WORK REQUEST
In the data below, find each line that contains the word "paredes" and copy it.

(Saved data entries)
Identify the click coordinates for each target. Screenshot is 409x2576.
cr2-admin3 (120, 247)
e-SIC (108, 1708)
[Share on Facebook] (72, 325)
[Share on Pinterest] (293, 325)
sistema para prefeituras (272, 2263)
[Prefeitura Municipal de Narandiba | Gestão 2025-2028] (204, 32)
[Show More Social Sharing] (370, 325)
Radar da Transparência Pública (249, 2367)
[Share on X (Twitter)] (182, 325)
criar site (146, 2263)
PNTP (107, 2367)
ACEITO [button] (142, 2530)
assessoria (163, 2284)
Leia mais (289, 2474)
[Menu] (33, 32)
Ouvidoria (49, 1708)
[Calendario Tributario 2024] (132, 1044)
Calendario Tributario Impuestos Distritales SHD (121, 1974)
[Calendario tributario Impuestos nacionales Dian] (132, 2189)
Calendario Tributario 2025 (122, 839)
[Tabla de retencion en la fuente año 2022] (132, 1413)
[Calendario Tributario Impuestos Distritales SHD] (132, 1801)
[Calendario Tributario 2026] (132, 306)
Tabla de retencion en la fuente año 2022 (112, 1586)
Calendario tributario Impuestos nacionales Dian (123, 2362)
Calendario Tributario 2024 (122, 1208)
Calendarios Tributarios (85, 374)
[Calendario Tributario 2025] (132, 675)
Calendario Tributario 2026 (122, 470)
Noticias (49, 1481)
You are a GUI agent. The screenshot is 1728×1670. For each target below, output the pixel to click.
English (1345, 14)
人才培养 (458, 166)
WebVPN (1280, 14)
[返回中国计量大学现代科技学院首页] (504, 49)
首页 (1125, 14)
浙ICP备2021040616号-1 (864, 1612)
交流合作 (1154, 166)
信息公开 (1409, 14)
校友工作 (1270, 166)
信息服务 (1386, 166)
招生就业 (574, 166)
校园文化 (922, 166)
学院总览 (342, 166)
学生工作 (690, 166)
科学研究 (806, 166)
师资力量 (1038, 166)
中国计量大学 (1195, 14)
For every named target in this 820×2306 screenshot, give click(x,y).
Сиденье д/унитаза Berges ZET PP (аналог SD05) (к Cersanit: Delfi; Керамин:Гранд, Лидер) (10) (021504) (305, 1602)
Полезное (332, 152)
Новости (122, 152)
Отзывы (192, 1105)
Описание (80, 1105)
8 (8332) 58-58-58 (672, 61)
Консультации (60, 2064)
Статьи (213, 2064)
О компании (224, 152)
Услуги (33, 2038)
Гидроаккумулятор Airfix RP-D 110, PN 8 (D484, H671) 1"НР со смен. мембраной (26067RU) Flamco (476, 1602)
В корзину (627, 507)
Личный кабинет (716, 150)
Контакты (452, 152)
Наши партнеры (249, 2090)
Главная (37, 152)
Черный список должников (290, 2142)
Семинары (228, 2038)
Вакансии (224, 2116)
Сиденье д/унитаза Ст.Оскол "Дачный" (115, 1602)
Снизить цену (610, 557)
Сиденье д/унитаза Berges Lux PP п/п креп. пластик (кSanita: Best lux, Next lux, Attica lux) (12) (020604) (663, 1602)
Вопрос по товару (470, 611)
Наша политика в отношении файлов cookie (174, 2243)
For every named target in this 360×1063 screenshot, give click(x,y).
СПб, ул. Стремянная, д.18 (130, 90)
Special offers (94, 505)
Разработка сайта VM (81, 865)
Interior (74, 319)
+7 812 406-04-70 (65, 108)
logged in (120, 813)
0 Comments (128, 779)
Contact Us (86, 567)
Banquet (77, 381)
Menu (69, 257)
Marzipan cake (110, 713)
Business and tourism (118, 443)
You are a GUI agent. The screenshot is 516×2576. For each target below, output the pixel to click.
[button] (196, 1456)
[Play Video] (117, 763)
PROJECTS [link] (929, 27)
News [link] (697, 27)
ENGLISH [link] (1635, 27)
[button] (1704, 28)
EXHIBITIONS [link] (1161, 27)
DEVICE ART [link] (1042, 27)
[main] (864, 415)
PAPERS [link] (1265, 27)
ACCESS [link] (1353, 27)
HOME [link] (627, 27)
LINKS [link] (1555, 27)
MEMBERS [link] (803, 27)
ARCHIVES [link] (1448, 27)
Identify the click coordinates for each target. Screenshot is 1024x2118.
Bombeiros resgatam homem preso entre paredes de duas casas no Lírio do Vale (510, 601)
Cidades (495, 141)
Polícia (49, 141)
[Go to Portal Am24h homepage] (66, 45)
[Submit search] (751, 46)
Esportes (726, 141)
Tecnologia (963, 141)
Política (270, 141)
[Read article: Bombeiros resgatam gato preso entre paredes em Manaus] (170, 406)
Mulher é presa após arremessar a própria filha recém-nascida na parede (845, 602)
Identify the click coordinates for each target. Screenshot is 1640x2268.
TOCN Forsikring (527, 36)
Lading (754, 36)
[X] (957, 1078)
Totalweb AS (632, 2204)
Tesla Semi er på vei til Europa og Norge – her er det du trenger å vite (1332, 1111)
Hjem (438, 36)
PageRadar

EXERCISE RESULT
Bombeiros resgatam homem preso entre paredes de duas casas no Lírio do Vale (510, 601)
[Read article: Bombeiros resgatam gato preso entre paredes em Manaus] (170, 406)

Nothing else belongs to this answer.